With all these dependencies we are ready to generate a CSS file with just the utility classes used and not the whole framework. Let´s generate an empty Tailwind config file so that we can customize default settings in the framework. We simply run:
npx tailwind init
A tailwind.config.js
file will be generated:
module.exports = {
theme: {
extend: {}
},
variants: {},
plugins: []
}
Finally we can create our /static-src/styles.css
file invoking Tailwind directives. Besides, we can add custom styles
we want, using Tailwind or not.
@tailwind base;
@tailwind components;
/* Custom CSS */
a.tag {
@apply bg-gray-200 rounded-full px-3 py-1 font-semibold text-gray-700;
}
a.tag:hover {
@apply underline;
}
/* Custom CSS end */
@tailwind utilities;
Tailwind is compiled using PostCSS, so adding new plugins is very easy. We are going to add autoprefixer
in order to
auto generate prefixes for CSS properties that need them. Besides when compiling for production, we will use purgecss
and cssnano
for reducing the file size for our stylesheet. Let´s see PostCSS config file (postcss.config.js
in the
root folder):
const purgecss = require('@fullhuman/postcss-purgecss')({
content: ['../../content/**/*.md', './layouts/**/*.html'],
defaultExtractor: content => content.match(/[A-Za-z0-9-_:/]+/g) || []
});
module.exports = {
plugins: [
require('tailwindcss'),
require('autoprefixer'),
...(process.env.NODE_ENV === 'production' ? [purgecss, require('cssnano')] : [])
]
};
When using purgecss, we will search for files with .md
extension inside content
folder and .html
in layouts
. If
you are working with javascript files or any other paths where you add CSS classes, you will have to adjust the array of
paths to suit your needs. In this snippet of code we are considering that we are working with a theme inside
/themes/themename/
folder. If we are working directly in layouts
folder (as I do in this blog), we should adjust the
paths:
const purgecss = require('@fullhuman/postcss-purgecss')({
content: ['./content/**/*.md', './layouts/**/*.html', './static/**/*.js'],
defaultExtractor: content => content.match(/[A-Za-z0-9-_:/]+/g) || []
});
With all this we can generate our npm scripts in package.json
file:
{
"name": "hugo-tailwindcss",
"version": "0.0.1",
"description": "",
"main": "index.js",
"scripts": {
"css:watch": "node_modules/.bin/watch \"npm run css:build:dev\" ./static-src/css",
"css:build:dev": "cross-env NODE_ENV=development npm run css:build",
"css:build:prod": "cross-env NODE_ENV=production npm run css:build",
"css:build": "node_modules/.bin/postcss static-src/css/styles.css -o static/css/styles.css"
},
"author": "",
"license": "MIT",
"dependencies": {
"tailwindcss": "^1.1.4"
},
"devDependencies": {
"@fullhuman/postcss-purgecss": "^2.0.5",
"autoprefixer": "^9.7.4",
"cross-env": "^6.0.3",
"cssnano": "^4.1.10",
"postcss": "^7.0.26",
"postcss-cli": "^7.1.0",
"watch": "^1.0.2"
}
}
There are 3 tasks:
- css:build:dev: Compile CSS in development mode, for greater agility we will have all Tailwind utilities by default without need to minimize and purge classes.

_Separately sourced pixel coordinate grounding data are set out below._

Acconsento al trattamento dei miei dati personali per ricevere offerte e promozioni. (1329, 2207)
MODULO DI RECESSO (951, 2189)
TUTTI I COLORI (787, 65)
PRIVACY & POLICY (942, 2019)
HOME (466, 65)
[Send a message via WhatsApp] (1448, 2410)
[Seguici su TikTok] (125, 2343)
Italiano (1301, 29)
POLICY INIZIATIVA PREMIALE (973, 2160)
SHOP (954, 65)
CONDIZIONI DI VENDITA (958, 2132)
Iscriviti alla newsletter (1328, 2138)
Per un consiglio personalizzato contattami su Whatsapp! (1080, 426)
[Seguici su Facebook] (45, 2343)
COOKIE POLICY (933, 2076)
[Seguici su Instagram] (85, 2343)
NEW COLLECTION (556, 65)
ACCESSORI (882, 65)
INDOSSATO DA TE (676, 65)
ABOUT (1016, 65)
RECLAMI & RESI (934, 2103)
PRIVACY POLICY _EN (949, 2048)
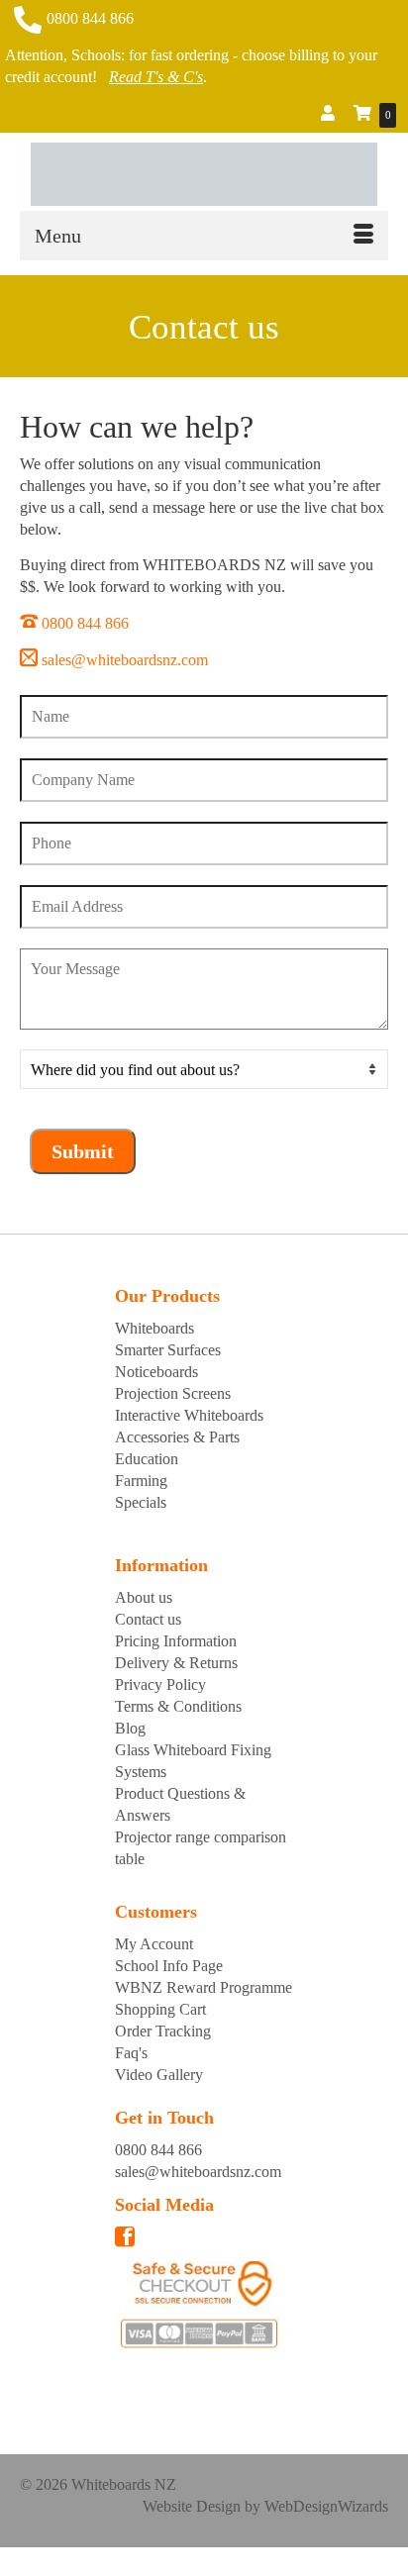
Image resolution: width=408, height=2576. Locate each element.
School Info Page (169, 1965)
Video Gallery (159, 2074)
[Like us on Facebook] (125, 2239)
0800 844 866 (90, 18)
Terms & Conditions (178, 1706)
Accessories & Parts (177, 1437)
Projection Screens (173, 1393)
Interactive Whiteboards (189, 1415)
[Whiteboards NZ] (204, 174)
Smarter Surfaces (168, 1349)
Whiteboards (154, 1328)
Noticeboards (156, 1371)
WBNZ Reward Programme (203, 1987)
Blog (130, 1728)
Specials (140, 1502)
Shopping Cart (160, 2009)
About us (143, 1597)
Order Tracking (163, 2031)
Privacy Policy (160, 1684)
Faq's (131, 2052)
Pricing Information (176, 1641)
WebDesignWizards (326, 2506)
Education (146, 1458)
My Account (154, 1943)
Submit (82, 1151)
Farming (141, 1480)
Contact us (148, 1619)
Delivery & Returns (176, 1662)
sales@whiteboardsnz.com (125, 659)
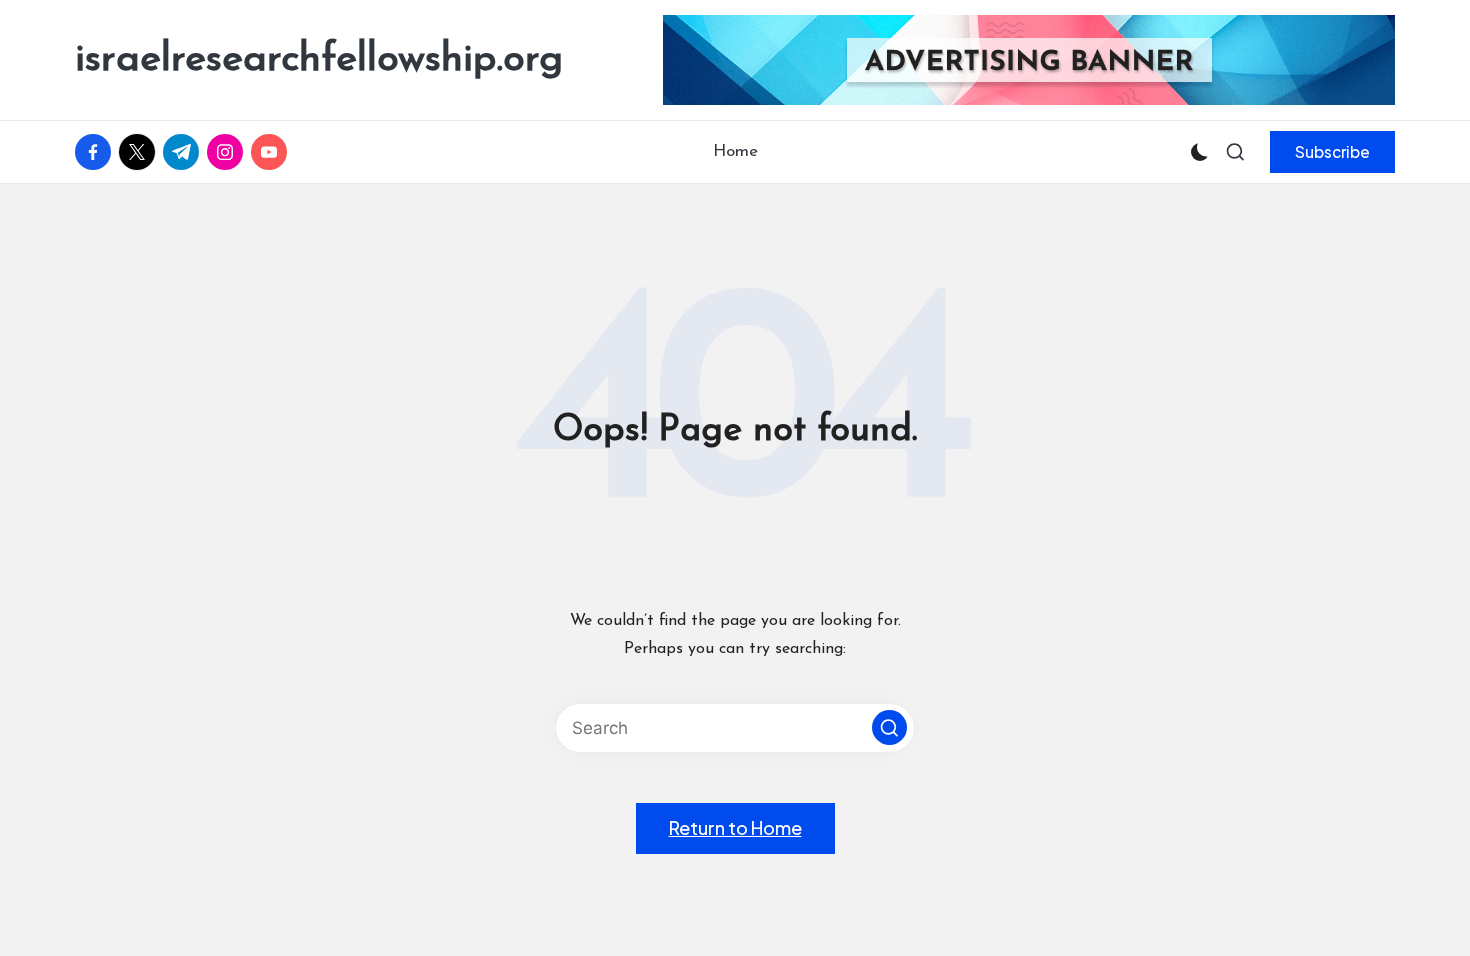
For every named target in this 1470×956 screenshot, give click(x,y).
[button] (1332, 152)
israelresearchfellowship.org (319, 60)
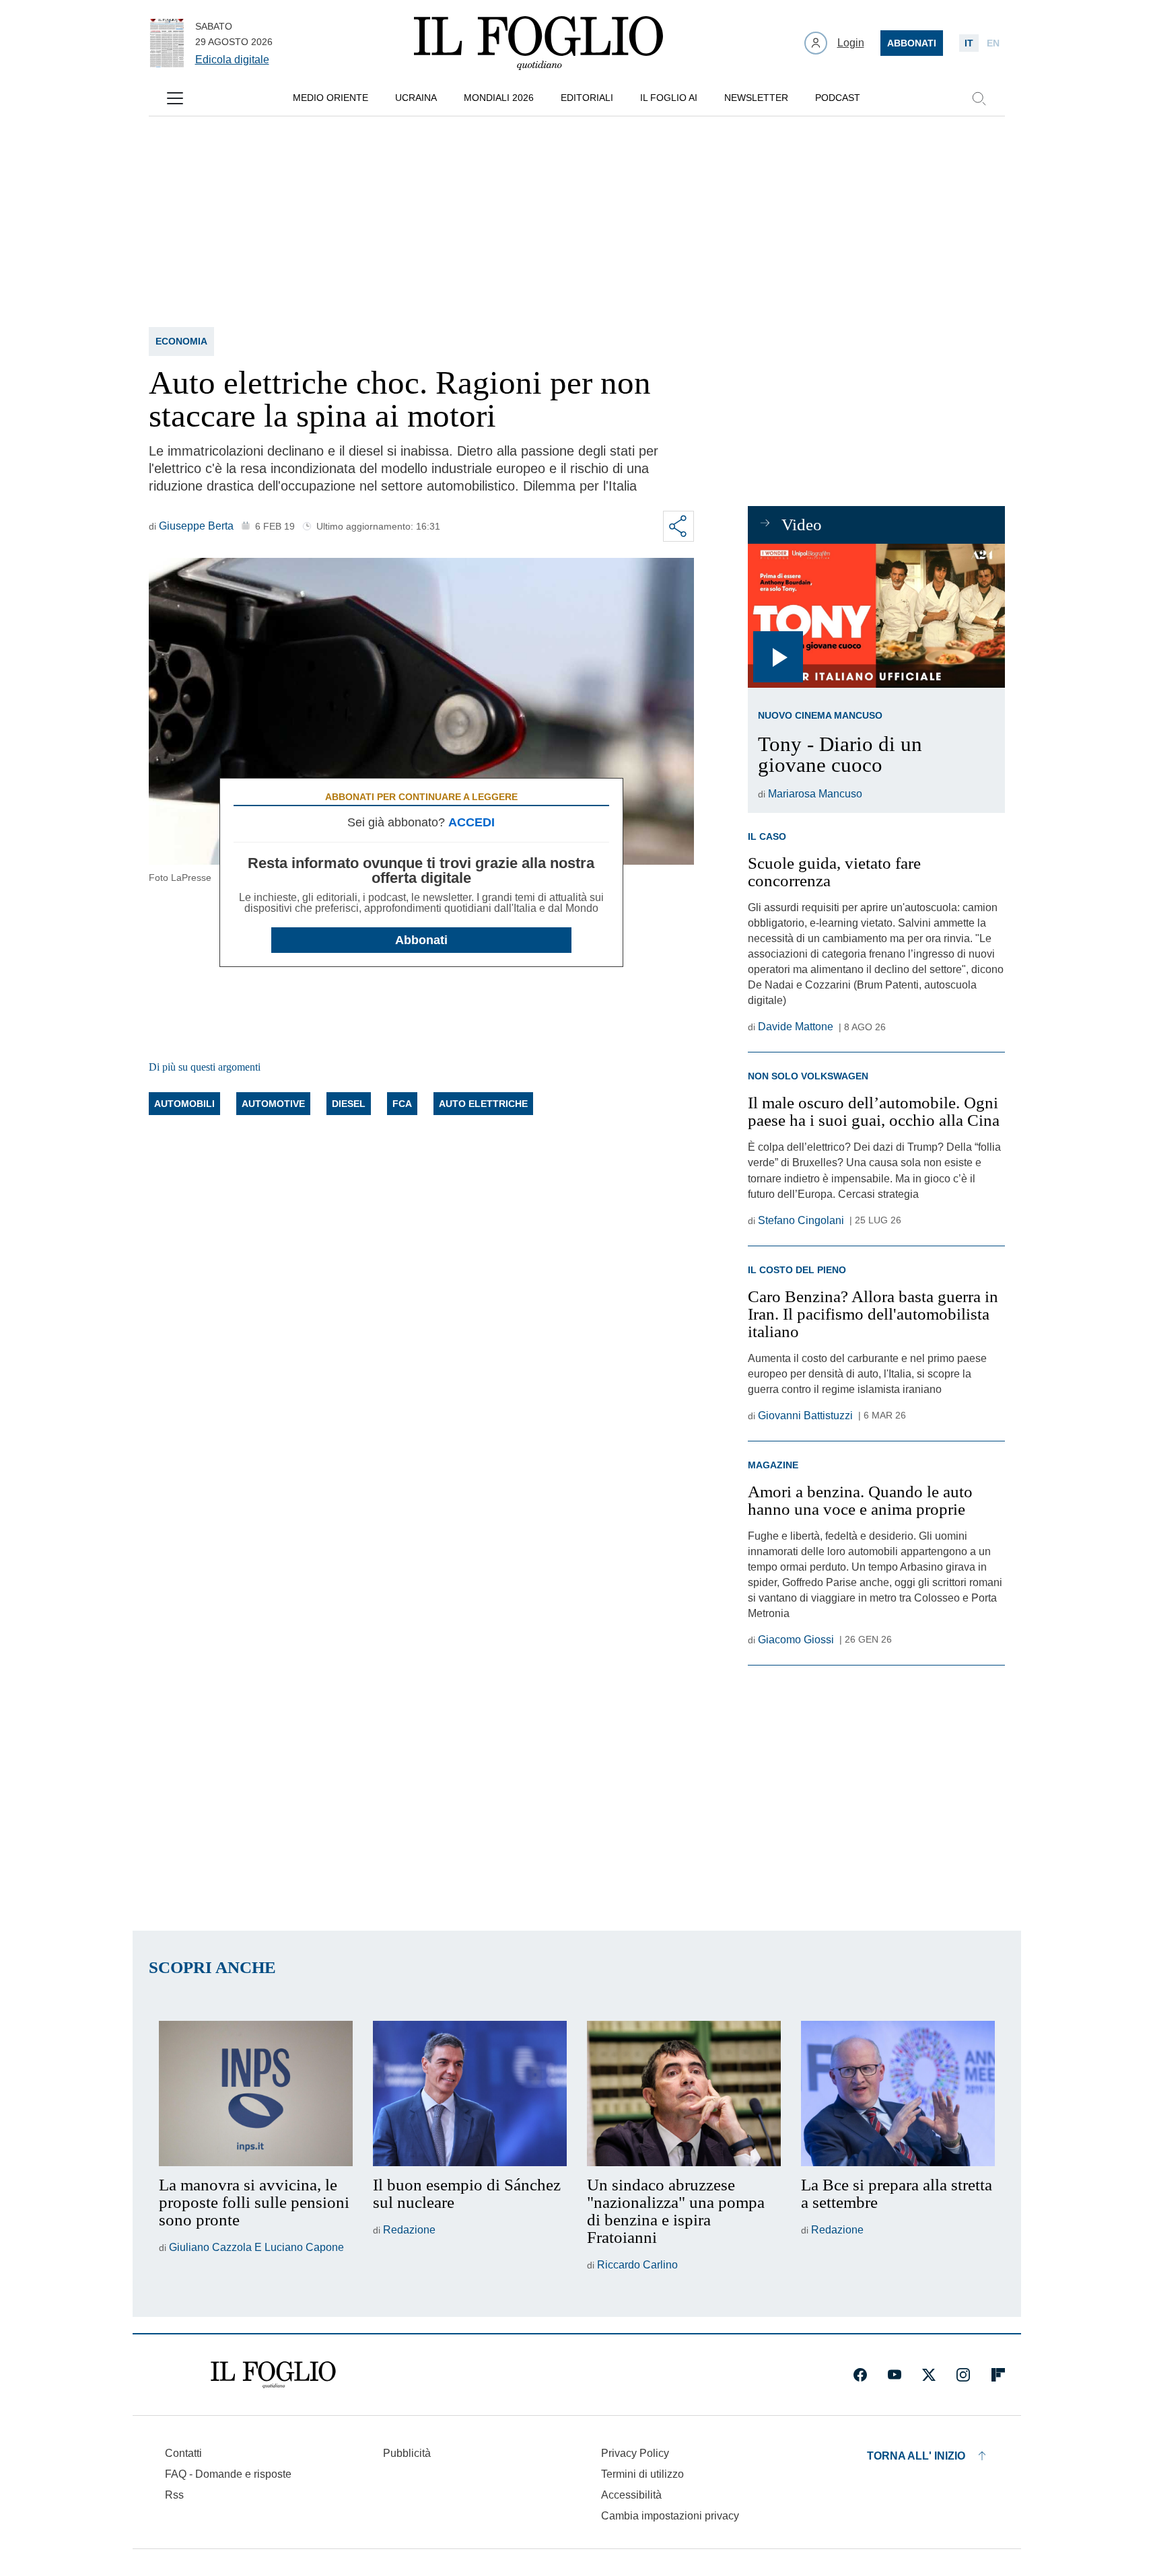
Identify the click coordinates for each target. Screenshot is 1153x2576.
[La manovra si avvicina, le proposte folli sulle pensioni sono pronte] (256, 2093)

- css:build:prod: Compile, purge and minify CSS file in order to get optimized stylesheet for production.
- css:watch: Watch
./static-src/css
folder. If it detects any change, it compiles CSS file again. It avoids tediously launching manuallycss:build:dev
task on each change we do in our CSS.
With these tasks we can finally generate our stylesheet. I have created a Github repository with a theme which incorporates these scripts as a starting point to create your own theme for Hugo. You can try it out with some example content that I have created in other repository.
NOTE: It is possible to integrate the whole process thanks to Hugo pipe postCSS. You need to install globally
postcss-cli
in addition to any other plugins you use. I personally prefer not having global packages installed and
being able to customize the process, but it´s an option that Hugo gives us.